受第六介白質抑制之巨噬細胞自噬作用在全身性紅斑狼瘡之意義

Abstract

背景：自噬作用是細胞分解自身細胞內的組成物以達到恆定的過程。自噬作用原先被視為是體內為了適應環境中營養缺乏的狀況而進行自我回收、再利用物質的機制，近年發現其在免疫以及發炎反應都佔有重要角色。細胞凋亡時，死亡細胞的清除及抗原呈現之異常，可能和自噬作用之異常有關，且可能與全身性紅斑狼瘡之致病機轉相關。細胞凋亡時，細胞核之蛋白質在分解的過程中會重新分配在細胞表面。在正常的生理狀況，這些蛋白質因巨噬細胞之迅速清除而不會引起自體免疫反應。因此巨噬細胞的功能異常，無法迅速清除自體抗原，也跟全身性紅斑狼瘡相關。第六介白質是一具有多重功能的細胞激素，可調控發炎反應，且可誘發B細胞成熟成漿細胞，在全身性紅斑狼瘡之致病機轉佔重要角色。巨噬細胞自噬作用與全身性紅斑狼瘡之致病機轉的關連現在仍不清楚。本研究探討第六介白質對於巨噬細胞自噬作用之影響。 實驗方法：THP-1細胞株衍生之巨噬細胞以及人類單核球衍生之巨噬細胞加入第六介白質或是第六介白質之受體阻抗劑培養。其自噬作用之功能由西方墨點法偵測LC3-II轉換試驗以及p62的量來衡量。 結果：由THP-1細胞株衍生之巨噬細胞上可見LC 3-II以及p62均升高，由此推論第六介白質抑制了正常的自噬作用。在使用rapamycin作為自噬作用之陽性對照組，亦呈現同樣結果。若預先加入第六介白質之受體阻抗劑，則可以抑制第六介白質對於巨噬細胞自噬作用的影響。使用人類單核球衍生之巨噬細胞進行實驗亦可以看到相似的結果。一個以關節炎以及尿中白血球增加為表現的全身性紅斑狼瘡病人其單核球衍生之巨噬細胞亦呈現自噬作用的缺陷。我們將進而探討第六介白質在全身性紅斑狼瘡對於巨噬細胞自噬作用的影響。
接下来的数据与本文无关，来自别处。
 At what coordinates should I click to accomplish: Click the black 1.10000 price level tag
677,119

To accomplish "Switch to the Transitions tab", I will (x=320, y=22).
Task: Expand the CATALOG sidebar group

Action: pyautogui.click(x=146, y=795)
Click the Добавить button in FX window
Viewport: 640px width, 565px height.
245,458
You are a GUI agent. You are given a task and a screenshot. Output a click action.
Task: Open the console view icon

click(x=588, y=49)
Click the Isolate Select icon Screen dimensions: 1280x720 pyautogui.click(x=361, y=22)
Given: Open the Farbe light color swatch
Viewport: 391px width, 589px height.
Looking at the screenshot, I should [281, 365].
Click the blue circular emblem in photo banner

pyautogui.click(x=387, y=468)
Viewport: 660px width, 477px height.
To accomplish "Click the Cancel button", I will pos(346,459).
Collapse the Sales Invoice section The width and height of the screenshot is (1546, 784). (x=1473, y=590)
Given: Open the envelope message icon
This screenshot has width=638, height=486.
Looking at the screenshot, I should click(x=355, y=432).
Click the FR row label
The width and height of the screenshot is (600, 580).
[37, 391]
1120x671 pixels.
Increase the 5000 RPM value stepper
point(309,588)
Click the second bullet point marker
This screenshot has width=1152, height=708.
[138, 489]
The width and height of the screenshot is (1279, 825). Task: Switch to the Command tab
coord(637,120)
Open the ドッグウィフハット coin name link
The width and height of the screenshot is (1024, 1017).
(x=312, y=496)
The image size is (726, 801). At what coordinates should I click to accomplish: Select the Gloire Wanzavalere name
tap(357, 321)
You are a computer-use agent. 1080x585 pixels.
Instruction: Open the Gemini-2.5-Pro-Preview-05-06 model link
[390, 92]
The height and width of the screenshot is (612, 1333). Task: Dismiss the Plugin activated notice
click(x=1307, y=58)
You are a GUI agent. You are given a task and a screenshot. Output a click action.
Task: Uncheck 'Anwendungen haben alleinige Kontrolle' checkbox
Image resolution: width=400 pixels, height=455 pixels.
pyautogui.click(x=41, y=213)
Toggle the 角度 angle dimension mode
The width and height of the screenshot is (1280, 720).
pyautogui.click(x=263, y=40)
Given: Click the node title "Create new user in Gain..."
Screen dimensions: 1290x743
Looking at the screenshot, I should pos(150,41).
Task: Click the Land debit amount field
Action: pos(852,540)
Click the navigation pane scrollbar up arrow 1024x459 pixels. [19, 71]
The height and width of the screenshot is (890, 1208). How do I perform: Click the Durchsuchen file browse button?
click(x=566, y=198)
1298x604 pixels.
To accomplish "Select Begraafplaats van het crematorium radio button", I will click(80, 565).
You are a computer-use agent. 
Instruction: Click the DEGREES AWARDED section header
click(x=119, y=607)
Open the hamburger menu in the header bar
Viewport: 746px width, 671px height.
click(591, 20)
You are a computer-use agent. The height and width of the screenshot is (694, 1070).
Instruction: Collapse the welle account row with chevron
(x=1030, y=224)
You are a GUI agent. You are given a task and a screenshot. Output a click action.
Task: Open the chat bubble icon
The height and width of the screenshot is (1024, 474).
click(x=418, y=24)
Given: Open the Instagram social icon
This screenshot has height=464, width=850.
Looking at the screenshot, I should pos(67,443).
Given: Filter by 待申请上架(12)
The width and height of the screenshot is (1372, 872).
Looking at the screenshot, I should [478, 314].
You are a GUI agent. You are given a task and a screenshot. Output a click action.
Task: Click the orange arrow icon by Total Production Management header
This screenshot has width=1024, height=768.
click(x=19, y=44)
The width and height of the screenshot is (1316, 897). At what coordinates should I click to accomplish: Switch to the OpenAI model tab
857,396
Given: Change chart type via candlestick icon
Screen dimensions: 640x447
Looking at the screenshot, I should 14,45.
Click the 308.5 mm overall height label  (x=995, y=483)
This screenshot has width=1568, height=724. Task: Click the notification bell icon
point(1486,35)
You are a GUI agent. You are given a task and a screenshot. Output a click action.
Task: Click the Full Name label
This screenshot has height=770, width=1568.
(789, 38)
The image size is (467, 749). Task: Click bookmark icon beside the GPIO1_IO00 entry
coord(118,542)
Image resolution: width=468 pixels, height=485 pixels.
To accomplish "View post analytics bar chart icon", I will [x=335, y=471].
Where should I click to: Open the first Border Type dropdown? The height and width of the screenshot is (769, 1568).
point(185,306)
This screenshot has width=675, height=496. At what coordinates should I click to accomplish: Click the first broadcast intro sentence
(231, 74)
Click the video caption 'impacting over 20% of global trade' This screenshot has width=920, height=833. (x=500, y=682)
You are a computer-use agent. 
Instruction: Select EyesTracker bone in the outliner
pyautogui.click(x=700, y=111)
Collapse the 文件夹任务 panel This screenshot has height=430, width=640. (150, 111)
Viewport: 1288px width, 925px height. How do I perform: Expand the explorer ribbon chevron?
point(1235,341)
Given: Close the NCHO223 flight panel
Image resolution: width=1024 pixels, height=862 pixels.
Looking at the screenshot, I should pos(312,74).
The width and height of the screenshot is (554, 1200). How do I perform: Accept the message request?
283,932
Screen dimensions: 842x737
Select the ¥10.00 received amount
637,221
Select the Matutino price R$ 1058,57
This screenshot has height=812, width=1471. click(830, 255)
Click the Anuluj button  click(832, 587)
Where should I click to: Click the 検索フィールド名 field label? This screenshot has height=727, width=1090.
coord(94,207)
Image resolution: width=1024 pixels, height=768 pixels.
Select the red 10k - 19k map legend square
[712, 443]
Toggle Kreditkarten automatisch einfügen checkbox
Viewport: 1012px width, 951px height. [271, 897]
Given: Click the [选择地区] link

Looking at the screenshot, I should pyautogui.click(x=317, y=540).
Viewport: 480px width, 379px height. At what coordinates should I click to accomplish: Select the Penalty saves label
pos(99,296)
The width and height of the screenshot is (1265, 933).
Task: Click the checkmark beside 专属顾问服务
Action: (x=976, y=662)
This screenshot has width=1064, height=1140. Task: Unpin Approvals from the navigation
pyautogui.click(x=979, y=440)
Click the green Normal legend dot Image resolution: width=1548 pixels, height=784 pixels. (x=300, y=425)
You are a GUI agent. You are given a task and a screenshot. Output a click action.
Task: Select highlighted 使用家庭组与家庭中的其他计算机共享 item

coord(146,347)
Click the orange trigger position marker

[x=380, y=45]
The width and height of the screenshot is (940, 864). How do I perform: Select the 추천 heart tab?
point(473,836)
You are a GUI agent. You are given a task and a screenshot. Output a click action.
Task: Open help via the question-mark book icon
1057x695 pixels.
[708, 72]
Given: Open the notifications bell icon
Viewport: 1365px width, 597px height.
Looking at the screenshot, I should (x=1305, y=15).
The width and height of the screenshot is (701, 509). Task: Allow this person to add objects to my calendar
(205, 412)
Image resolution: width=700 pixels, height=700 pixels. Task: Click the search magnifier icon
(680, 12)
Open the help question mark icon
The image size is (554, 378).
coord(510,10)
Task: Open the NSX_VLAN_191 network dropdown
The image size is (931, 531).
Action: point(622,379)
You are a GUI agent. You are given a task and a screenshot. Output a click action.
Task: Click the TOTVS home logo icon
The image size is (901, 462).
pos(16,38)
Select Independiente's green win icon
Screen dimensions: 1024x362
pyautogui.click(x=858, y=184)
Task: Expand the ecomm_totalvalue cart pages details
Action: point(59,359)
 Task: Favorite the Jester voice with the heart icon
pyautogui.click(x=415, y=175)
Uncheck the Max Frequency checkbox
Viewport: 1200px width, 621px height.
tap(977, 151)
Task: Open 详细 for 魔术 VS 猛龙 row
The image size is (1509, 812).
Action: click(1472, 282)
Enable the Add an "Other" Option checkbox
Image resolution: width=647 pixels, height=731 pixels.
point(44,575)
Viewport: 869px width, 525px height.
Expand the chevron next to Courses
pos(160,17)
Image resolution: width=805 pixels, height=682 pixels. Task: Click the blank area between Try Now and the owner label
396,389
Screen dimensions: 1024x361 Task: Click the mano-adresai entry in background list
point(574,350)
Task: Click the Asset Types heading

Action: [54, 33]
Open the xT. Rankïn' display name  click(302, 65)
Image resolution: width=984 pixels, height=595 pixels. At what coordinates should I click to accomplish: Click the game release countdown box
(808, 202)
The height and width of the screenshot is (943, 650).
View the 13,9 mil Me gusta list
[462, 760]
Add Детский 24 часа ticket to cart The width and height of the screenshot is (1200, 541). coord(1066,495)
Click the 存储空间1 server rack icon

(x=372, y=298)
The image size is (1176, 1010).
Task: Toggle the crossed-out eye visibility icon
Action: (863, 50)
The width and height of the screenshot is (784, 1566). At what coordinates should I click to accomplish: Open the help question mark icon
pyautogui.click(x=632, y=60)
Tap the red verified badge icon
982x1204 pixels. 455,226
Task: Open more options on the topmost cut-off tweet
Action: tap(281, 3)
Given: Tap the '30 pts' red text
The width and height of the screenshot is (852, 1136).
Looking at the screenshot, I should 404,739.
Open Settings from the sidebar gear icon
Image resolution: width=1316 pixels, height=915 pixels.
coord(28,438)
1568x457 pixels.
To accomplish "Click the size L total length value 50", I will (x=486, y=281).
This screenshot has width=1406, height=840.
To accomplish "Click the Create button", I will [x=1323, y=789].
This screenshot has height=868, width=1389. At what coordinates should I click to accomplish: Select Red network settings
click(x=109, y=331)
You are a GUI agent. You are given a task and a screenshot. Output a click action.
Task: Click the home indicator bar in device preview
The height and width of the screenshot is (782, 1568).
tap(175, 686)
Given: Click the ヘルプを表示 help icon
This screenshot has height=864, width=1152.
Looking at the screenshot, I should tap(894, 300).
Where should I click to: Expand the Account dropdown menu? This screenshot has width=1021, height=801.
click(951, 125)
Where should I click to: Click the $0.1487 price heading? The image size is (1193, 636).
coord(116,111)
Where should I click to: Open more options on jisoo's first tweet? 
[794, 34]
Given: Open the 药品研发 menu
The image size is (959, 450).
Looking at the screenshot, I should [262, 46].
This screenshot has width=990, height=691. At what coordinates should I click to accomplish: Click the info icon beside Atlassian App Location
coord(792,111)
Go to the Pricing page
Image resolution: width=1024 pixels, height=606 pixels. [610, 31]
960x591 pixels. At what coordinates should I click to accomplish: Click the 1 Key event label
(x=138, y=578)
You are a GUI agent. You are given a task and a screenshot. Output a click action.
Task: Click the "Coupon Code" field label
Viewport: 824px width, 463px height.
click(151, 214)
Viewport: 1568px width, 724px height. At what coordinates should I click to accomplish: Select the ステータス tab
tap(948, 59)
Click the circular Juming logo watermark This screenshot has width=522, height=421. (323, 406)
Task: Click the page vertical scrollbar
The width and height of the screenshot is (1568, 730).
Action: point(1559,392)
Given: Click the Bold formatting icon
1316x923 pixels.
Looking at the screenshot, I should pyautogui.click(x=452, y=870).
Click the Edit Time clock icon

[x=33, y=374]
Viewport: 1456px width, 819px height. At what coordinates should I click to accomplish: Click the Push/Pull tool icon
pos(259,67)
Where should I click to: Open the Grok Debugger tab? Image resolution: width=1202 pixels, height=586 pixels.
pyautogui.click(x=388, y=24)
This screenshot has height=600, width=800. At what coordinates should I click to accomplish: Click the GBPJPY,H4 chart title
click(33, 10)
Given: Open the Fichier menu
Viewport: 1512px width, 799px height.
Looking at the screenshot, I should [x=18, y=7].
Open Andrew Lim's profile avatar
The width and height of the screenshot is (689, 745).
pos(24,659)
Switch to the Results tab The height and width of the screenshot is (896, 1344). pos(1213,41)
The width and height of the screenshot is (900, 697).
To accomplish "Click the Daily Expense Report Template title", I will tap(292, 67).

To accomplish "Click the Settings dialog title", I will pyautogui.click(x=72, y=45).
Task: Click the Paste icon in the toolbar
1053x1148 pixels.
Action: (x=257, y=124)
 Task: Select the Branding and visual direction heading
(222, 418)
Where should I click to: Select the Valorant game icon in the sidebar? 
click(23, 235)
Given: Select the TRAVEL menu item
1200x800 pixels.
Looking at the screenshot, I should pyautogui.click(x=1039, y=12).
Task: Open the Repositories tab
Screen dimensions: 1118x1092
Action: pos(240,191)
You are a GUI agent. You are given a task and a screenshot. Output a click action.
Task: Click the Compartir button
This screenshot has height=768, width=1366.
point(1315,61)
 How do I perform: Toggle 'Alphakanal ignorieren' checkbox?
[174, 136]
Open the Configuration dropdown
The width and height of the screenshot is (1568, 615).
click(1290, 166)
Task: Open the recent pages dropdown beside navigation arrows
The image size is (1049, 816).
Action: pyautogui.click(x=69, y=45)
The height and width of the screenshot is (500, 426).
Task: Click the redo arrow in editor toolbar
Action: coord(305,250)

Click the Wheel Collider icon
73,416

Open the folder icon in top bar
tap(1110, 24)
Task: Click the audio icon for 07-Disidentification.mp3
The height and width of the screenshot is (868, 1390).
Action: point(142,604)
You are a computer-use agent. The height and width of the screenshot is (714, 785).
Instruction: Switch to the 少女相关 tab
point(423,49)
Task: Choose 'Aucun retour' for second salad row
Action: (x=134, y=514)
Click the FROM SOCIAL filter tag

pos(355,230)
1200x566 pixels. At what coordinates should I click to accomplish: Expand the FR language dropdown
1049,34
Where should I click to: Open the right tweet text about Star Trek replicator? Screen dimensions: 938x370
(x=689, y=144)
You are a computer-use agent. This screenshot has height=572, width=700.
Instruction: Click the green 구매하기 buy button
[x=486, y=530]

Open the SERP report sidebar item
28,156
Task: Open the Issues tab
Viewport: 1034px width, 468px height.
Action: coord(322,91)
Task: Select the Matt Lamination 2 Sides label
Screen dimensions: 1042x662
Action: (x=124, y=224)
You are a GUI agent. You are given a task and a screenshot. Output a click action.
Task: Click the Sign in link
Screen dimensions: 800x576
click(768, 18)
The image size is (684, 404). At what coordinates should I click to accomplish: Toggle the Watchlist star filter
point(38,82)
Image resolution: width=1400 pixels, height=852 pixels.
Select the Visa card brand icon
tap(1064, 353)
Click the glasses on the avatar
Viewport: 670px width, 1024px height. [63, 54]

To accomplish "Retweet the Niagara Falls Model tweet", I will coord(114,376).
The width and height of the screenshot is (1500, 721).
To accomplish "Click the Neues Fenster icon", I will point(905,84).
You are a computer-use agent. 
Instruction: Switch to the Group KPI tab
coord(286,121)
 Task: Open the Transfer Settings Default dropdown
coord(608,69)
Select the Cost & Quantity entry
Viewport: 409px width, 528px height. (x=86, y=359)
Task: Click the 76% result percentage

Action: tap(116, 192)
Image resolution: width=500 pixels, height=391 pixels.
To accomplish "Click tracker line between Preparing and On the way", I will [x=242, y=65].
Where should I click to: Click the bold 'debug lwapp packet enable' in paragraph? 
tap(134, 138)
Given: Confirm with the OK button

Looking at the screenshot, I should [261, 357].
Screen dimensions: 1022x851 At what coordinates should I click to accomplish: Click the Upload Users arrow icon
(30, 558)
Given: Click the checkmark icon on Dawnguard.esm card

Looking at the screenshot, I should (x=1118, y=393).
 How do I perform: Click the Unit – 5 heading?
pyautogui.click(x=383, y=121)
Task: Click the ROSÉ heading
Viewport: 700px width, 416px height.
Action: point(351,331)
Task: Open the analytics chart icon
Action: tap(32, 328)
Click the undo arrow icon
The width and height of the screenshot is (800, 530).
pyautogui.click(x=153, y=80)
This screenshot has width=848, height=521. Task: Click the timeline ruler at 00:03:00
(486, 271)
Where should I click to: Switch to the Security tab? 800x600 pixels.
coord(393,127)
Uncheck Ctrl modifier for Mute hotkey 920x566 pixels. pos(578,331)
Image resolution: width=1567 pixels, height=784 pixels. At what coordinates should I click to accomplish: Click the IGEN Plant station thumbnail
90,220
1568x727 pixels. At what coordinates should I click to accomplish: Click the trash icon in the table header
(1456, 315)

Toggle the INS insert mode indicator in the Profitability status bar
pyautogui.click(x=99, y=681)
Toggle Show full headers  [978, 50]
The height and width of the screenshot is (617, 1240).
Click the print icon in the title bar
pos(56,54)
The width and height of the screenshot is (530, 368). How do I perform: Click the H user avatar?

Background: Autophagy is a condition by which cells break down their own components to maintain homeostasis. Autophagy, initially viewed as a bulk-degradation mechanism in adaption to harsh environment, has been found to play a crucial role in immunity and inflammation. It has been proposed that defect in clearance of apoptotic cell debris and aberrant antigen presentation might be the link between autophagy and systemic lupus erythematosus (SLE). During apoptosis, nuclear proteins can be modified and redistributed on the cell surface. Under physiological conditions, these proteins are rapidly removed by macrophages and do not induce any autoimmunity. Therefore impaired macrophage function is also implicated in SLE. Interleukin-6 (IL-6) is a multifunctional cytokine, which plays a critical role in B cell hyperactivity and immunopathology of human SLE. The connection between impaired macrophage autophagy and SLE pathogenesis remains unclear. Here, we investigate the role of IL-6 in autophagy of macrophage. Methods: THP-1 cell line derived macrophages and primary human monocyte-derived macrophages were treated with IL-6 and IL-6 receptor antagonist (IL-6 RA). We detected autophagy function by LC3-II turnover assay and p62 level using Western blots. Results: Impaired autophagy of THP-1 macrophages after IL-6 treatment was demonstrated by elevated LC3-II and p62 on Western blots. Using rapamycin as positive control of autophagy, the results were consistent. After pre-treatment with IL-6 receptor antagonist, the effects of IL-6 on macrophage autophagy can be reversed. Similar results were seen on primary human monocyte-derived macrophages. Monocyte-derived macrophages of a SLE patient with arthritis and pyuria also showed impaired autophagy. The role of IL-6 in macrophage autophagy in SLE will be discussed.